== Segment start ==

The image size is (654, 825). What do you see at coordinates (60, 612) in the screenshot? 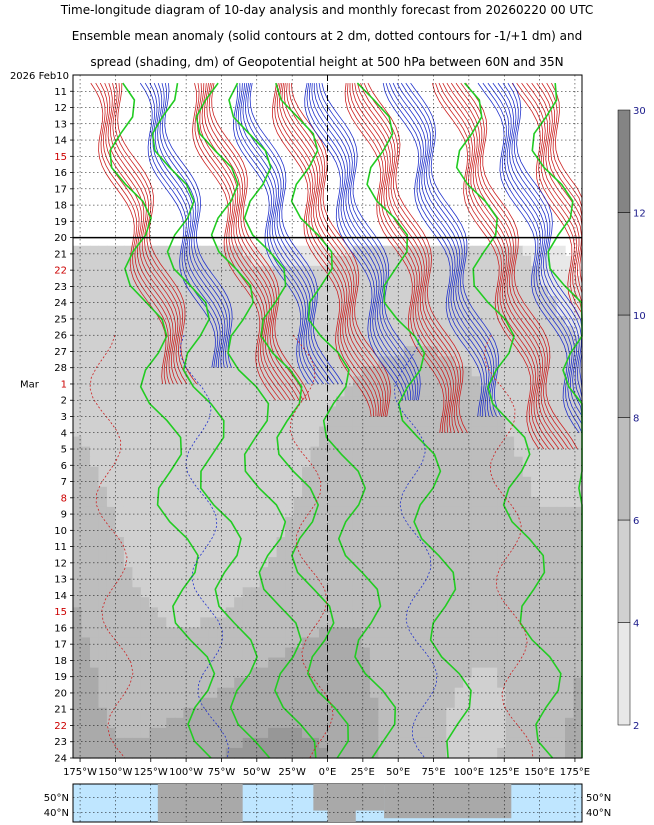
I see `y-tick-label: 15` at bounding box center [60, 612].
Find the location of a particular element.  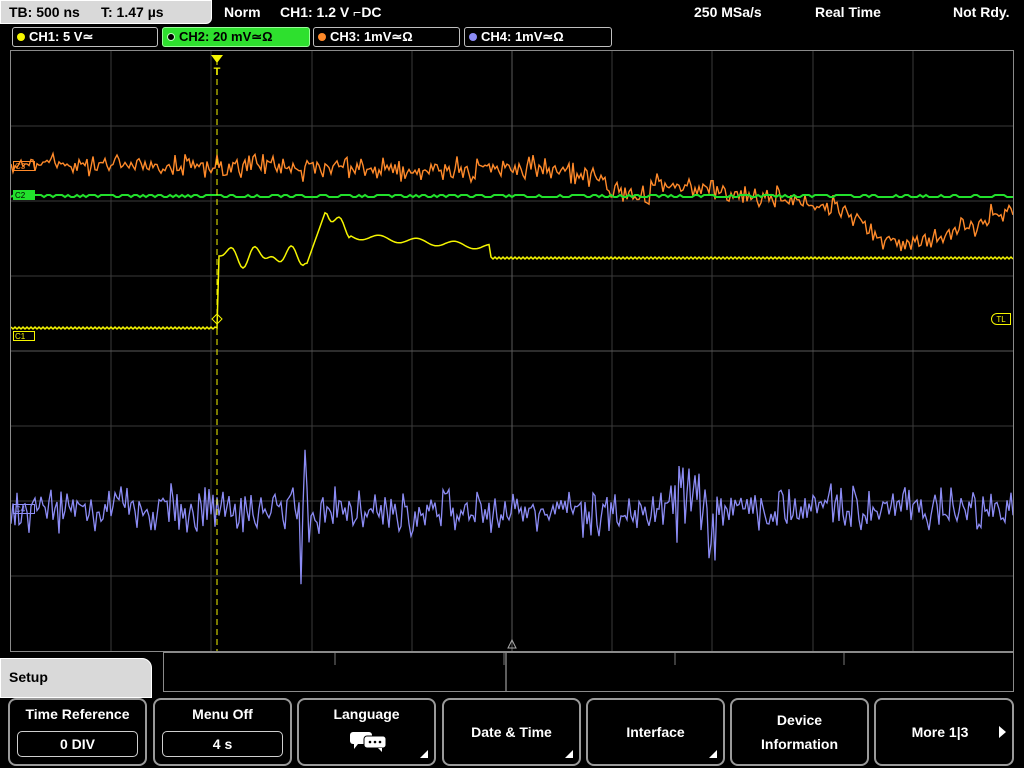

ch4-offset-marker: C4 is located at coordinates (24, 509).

== Segment end ==
== Segment start ==

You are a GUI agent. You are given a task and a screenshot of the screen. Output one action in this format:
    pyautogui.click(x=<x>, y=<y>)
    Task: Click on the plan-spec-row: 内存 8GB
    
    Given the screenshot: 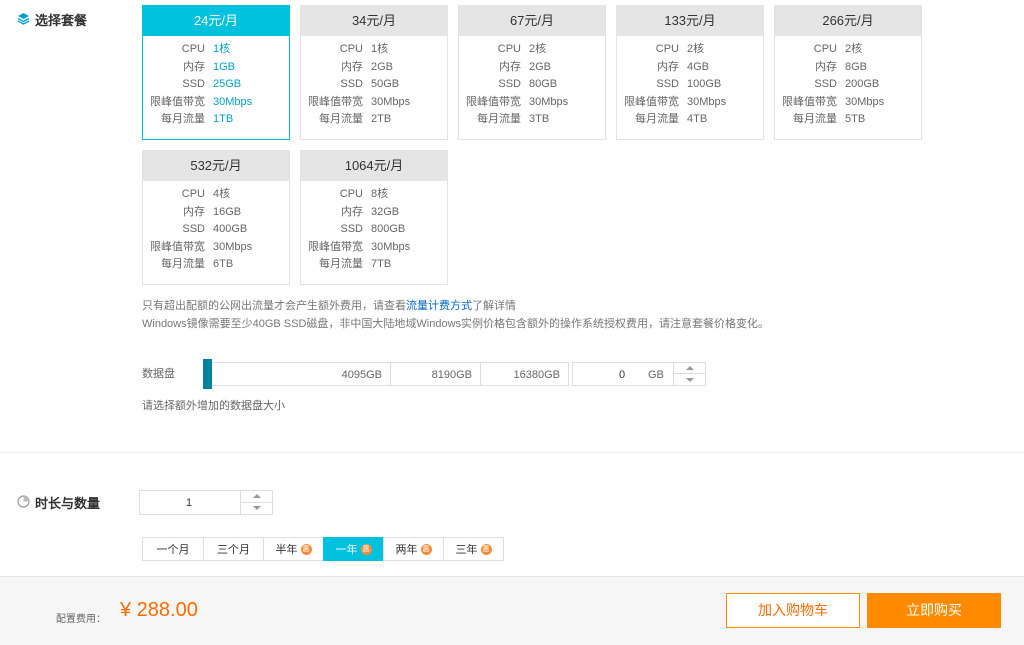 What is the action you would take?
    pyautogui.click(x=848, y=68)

== Segment end ==

Rewrite the material from the line containing "The image size" down through the line containing "ch4-offset-marker: C4 is", changing "particular" to "specific" and keeping everything else the same. Leave out the pictures.

The image size is (654, 825). What do you see at coordinates (60, 612) in the screenshot? 
I see `y-tick-label: 15` at bounding box center [60, 612].
Find the location of a specific element.  

ch4-offset-marker: C4 is located at coordinates (24, 509).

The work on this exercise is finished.